Step 2.2: Installing the Live-Build Tools on the Host

The only package you need to build live images is live-build. Several other packages such as live-boot and live-config will be installed automatically into the live image during the build process. Full documentation on these packages is available from the Live Systems project.

To get started with live-build, create a directory that will be used to store your live image configuration and build data (it should have at least 1 GB of free space available), and then run lb config to create a default live image configuration:

$ mkdir my_live_image
$ cd my_live_image
$ lb config
[2015-03-02 14:41:16] lb config 
P: Creating config tree for a debian/jessie/amd64 system
P: Symlinking hooks...

This creates a configuration directory tree that live-build uses to determine how to build the live image. If you don't make any changes to this tree, you will end up with a default Debian Live image. You should try to build this default image now to ensure your system is set up correctly:

# lb build 2>&1 | tee build.log

This command will run for some time and generate a lot of output as it downloads packages, builds the system in a chroot environment, and finally freezes the chroot tree as a squashfs image and combines it with a bootloader and kernel into a bootable binary .iso image file. This final file will be placed in the directory where you ran lb build.

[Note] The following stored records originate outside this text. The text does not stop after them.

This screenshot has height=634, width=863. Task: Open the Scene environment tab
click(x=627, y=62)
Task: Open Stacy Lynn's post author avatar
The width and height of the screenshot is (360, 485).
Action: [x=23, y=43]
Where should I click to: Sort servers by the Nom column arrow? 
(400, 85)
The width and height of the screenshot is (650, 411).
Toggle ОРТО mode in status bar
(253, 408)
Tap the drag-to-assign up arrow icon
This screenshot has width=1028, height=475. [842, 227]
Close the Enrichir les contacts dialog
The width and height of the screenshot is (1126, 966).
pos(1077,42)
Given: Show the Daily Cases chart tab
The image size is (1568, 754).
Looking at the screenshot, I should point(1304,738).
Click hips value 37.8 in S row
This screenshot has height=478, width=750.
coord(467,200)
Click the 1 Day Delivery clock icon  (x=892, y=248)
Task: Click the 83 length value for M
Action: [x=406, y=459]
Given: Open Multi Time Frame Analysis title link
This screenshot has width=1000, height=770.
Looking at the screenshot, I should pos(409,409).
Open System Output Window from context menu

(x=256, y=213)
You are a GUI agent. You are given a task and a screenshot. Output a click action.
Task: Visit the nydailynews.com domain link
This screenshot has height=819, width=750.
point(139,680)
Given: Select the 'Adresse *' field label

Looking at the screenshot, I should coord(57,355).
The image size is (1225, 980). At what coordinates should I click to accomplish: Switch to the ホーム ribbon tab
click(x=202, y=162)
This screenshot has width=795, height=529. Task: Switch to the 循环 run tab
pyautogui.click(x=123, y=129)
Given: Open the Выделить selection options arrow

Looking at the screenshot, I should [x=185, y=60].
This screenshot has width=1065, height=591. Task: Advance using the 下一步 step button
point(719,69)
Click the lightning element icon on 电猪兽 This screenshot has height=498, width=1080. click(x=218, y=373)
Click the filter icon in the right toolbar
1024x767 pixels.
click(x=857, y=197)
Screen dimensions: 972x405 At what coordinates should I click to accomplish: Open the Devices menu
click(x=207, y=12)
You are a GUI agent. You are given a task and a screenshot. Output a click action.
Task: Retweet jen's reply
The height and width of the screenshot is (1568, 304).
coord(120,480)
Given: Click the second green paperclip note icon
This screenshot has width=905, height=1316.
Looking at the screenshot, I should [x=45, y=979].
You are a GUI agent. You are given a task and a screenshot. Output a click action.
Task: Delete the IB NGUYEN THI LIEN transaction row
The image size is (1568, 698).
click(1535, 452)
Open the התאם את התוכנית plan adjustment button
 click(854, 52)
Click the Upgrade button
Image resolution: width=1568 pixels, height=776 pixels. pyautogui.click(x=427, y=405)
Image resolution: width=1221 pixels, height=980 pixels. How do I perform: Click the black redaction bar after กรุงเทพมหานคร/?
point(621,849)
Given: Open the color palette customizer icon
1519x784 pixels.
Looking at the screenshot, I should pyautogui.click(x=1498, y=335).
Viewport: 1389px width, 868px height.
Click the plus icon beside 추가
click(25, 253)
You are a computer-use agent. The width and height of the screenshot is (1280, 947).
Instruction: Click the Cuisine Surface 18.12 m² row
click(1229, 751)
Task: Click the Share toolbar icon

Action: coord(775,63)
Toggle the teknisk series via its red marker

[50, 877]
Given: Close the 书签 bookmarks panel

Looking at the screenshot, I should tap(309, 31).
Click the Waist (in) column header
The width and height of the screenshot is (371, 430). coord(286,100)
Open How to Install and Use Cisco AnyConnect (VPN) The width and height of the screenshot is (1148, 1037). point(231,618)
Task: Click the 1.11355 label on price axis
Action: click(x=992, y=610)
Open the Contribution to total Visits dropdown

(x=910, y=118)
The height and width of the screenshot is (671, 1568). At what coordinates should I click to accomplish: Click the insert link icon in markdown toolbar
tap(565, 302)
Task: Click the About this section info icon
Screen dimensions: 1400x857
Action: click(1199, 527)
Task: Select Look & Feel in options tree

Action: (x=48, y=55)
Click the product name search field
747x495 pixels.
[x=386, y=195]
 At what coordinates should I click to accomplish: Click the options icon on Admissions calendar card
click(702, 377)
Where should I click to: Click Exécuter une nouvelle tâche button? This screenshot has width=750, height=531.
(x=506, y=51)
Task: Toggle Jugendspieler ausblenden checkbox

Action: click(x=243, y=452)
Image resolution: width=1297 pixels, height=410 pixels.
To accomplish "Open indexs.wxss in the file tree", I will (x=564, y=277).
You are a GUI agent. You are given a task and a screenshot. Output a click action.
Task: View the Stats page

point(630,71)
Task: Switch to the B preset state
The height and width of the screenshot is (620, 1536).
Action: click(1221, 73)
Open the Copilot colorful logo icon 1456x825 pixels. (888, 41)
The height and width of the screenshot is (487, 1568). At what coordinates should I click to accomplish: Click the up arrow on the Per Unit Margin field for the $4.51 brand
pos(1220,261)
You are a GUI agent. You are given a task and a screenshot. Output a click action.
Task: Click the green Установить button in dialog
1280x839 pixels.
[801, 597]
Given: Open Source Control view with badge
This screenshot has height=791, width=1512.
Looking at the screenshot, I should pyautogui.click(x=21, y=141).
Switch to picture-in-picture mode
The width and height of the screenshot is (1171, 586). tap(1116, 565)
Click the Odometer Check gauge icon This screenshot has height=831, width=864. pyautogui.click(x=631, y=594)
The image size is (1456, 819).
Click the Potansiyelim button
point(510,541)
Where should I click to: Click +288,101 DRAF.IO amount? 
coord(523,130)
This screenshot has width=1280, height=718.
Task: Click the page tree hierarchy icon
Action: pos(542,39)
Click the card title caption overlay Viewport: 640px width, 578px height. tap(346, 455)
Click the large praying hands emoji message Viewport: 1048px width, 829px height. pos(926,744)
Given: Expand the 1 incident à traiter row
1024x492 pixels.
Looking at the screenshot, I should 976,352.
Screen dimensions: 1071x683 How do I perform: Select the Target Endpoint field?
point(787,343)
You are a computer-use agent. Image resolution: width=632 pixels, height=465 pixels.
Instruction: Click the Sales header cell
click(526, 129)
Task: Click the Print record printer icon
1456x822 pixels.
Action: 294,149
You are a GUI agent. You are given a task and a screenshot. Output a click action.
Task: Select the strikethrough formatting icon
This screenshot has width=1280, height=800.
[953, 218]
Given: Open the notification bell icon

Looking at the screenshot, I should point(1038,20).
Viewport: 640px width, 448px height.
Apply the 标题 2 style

Note: lb build expects to be run as root. If the build system is running a Grsecurity kernel, you will also have to temporarily deactivate some Grsecurity chroot restrictions for the build to succeed, e.g. with

# echo 0 > /proc/sys/kernel/grsecurity/chroot_caps
# echo 0 > /proc/sys/kernel/grsecurity/chroot_deny_chmod
# echo 0 > /proc/sys/kernel/grsecurity/chroot_deny_mount
# echo 0 > /proc/sys/kernel/grsecurity/chroot_deny_mknod

OverlayFS Support

Live images require some form of Union filesystem support in the guest kernel. Traditionally the Debian Live System tools have used AuFS for this. Unfortunately, AuFS is an out-of-tree kernel patch that does not play nicely with Grsecurity. There is now an in-tree alternative called OverlayFS, enabled with the CONFIG_OVERLAY_FS option in the guest kernel. However, at the time of writing, the Debian live-boot package does not properly support OverlayFS. Debian bug 773881 has been opened for this. In the bug comments, a link is provided to a Git repository and branch that contains a patched version of live-boot 5.0a1. Until the official live-boot package is updated, a working live-boot that supports OverlayFS can be built from this branch using dpkg-buildpackage -b. This will produce the files live-boot_5.0~a1-1_all.deb and live-boot-initramfs-tools_5.0~a1-1_all.deb. These packages should be placed in the config/packages.chroot directory when configuring the live image (see next step) along with version 5.0a1 of live-config, overriding the default live-boot and live-config packages that would otherwise be installed when building the live image.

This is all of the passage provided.